### The task
Find how many lines of the records below contain the word "computer" and write that number by itself.

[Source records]

++++++++

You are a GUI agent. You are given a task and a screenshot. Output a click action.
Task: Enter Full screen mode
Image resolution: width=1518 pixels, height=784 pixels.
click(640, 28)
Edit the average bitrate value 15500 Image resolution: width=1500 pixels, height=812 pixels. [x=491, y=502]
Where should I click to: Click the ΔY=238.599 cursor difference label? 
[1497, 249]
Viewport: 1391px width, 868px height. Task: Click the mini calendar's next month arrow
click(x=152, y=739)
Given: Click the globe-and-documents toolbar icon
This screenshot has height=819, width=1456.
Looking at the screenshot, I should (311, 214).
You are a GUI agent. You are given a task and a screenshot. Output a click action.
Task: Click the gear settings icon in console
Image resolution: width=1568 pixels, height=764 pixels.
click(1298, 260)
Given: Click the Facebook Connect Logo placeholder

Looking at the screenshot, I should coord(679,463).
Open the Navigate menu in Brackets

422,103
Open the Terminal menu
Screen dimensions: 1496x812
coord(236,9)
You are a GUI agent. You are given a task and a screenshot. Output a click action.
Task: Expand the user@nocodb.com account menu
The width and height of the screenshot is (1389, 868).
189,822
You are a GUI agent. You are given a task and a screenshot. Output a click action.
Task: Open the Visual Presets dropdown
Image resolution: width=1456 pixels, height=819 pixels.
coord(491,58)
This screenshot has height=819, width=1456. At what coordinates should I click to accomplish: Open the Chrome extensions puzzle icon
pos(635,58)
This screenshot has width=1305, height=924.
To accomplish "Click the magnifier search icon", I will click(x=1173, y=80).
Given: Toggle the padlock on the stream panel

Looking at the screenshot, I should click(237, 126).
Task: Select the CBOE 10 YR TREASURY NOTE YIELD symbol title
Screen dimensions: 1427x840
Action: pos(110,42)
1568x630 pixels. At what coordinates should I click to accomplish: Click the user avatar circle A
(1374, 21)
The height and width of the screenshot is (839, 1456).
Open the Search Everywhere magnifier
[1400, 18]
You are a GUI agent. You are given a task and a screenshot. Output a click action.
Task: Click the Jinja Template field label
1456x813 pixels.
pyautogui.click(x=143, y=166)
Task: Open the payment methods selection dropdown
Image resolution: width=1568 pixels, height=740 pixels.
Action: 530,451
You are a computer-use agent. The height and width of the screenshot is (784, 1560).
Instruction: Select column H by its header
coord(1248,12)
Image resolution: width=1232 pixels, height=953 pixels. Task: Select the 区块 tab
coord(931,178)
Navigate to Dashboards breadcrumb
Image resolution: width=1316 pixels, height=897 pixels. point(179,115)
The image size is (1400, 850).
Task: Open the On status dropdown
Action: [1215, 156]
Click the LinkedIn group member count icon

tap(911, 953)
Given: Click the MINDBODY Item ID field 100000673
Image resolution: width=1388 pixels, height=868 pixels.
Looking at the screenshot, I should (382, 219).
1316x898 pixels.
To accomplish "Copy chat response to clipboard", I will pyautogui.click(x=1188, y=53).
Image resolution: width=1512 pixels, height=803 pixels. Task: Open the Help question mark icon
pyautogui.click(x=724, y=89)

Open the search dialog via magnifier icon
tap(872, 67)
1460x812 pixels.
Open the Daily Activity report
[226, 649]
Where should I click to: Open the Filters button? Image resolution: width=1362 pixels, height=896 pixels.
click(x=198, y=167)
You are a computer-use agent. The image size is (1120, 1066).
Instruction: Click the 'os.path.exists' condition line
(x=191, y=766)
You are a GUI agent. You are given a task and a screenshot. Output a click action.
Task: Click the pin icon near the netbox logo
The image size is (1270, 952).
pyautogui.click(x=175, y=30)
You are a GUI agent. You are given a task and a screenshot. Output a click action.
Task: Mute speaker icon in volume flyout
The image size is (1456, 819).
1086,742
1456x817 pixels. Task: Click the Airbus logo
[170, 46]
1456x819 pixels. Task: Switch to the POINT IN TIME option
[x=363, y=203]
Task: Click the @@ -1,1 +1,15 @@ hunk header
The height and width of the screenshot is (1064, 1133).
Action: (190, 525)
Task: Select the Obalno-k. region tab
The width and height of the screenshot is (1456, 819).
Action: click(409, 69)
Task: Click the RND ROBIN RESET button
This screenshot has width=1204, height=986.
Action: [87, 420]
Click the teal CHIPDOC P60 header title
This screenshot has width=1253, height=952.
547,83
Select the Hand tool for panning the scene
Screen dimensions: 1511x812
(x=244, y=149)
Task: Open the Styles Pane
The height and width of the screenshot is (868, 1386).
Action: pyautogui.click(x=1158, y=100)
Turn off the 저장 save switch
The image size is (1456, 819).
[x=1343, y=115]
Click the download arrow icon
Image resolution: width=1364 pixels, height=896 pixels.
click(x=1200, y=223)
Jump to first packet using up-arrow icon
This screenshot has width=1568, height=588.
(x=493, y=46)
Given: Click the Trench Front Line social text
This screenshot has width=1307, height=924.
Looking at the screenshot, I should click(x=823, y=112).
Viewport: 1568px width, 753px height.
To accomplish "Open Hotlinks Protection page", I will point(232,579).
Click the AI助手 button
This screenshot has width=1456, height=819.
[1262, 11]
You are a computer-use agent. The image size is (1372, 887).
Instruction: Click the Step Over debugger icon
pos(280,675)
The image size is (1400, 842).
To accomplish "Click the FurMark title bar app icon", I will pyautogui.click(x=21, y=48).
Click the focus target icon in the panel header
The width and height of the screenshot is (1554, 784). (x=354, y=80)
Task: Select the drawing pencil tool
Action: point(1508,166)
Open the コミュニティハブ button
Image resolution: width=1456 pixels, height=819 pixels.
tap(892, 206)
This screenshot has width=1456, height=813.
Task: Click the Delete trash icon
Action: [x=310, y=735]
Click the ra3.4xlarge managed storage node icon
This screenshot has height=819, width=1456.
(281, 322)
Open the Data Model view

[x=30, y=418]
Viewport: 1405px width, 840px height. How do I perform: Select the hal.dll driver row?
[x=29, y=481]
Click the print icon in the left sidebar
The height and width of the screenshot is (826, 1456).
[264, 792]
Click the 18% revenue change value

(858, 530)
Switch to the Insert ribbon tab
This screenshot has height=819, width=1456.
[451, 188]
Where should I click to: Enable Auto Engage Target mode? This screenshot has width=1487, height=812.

++++++++

### Completed task
3